Background & aims: Prior thermal stress induces heat shock protein 70 (HSP70) expression in the pancreas and protects against secretagogue-induced pancreatitis, but it is not clear that this thermal stress-induced protection is actually mediated by HSP70 since thermal stress may have other, non-HSP related, effects.
Methods: In the present study, we have administered antisense (AS) oligonucleotides, which prevent pancreatic expression of HSP70 to rats, in vivo, to evaluate this issue. In a separate series of experiments, designed to examine the role of pancreatitis-induced HSP70 expression in modulating the severity of pancreatitis, rats not subjected to prior thermal stress were given AS-HSP70 before cerulein administration, and trypsinogen activation as well as the severity of pancreatitis were evaluated.
Results: Hyperthermia induced HSP70 expression, prevented intrapancreatic trypsinogen activation, and protected against cerulein-induced pancreatitis. Administration of AS-HSP70 but not sense-HSP70 reduced the thermal stress-induced HSP70 expression, restored the ability of supramaximal cerulein stimulation to cause intrapancreatic trypsinogen activation, and abolished the protective effect of prior thermal stress against pancreatitis. In non-thermally stressed animals, pretreatment with AS-HSP70 before the induction of pancreatitis exacerbated all the parameters associated with pancreatitis.
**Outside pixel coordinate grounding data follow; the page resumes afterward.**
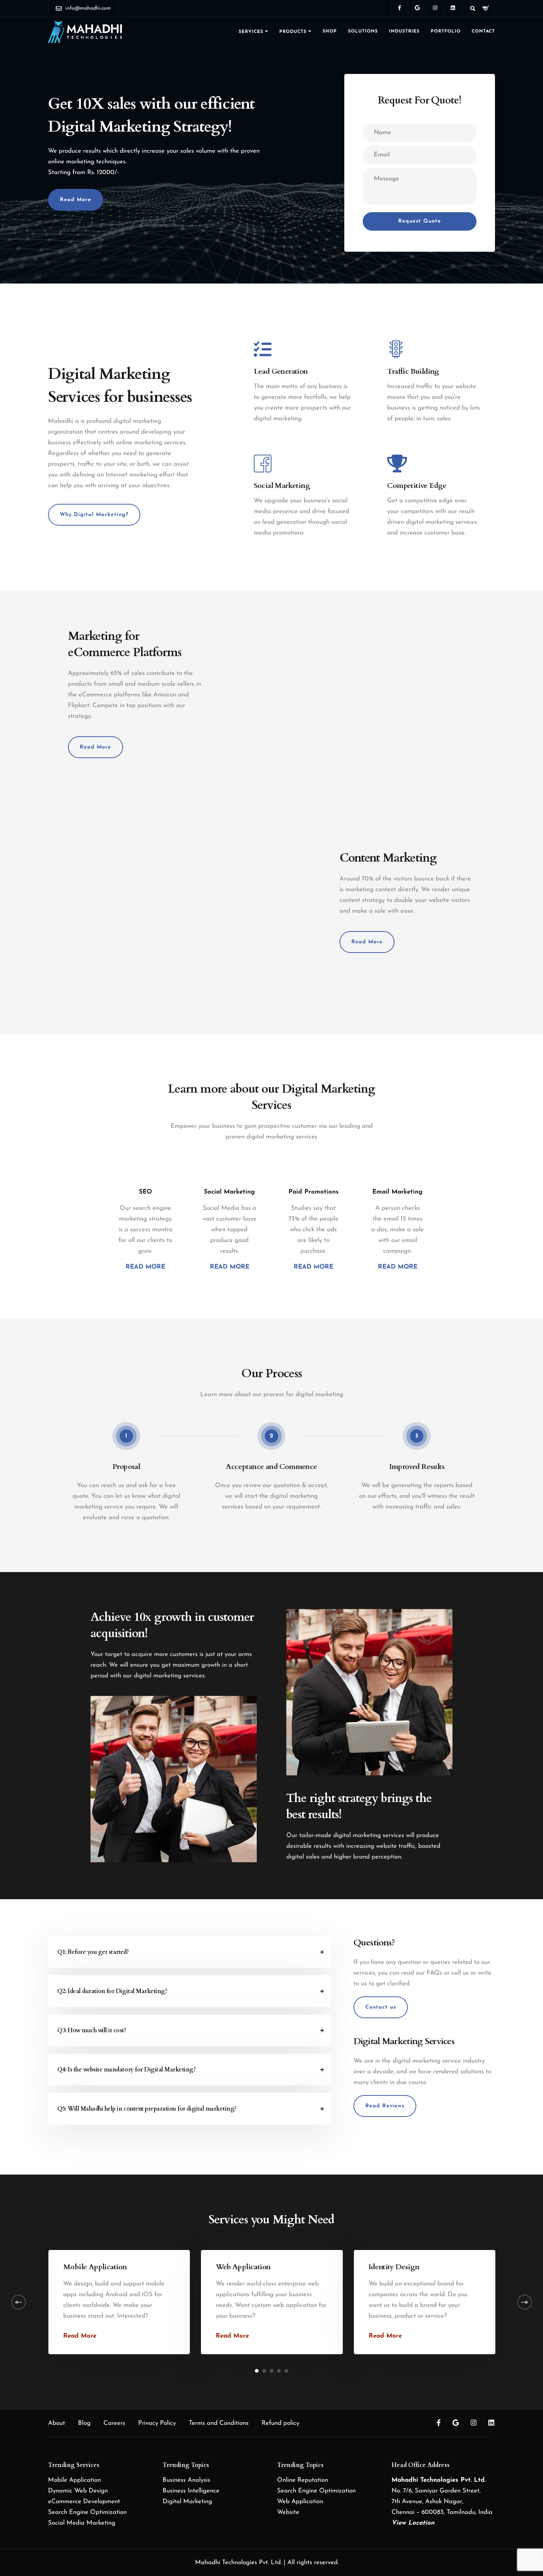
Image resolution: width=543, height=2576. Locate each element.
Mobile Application (74, 2480)
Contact (483, 31)
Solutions (363, 31)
Conclusions: These findings lead us to conclude that HSP70 induction, rather than some other thermal stress-related phenomenon, mediates the thermal stress-induced protection against pancreatitis and that it protects against pancreatitis by preventing intrapancreatic activation of trypsinogen. The worsening of pancreatitis, which occurs when non-thermally stressed animals are given AS-HSP70 before cerulein, suggests that cerulein-induced HSP70 expression in nontreated animals acts to limit the severity of pancreatitis.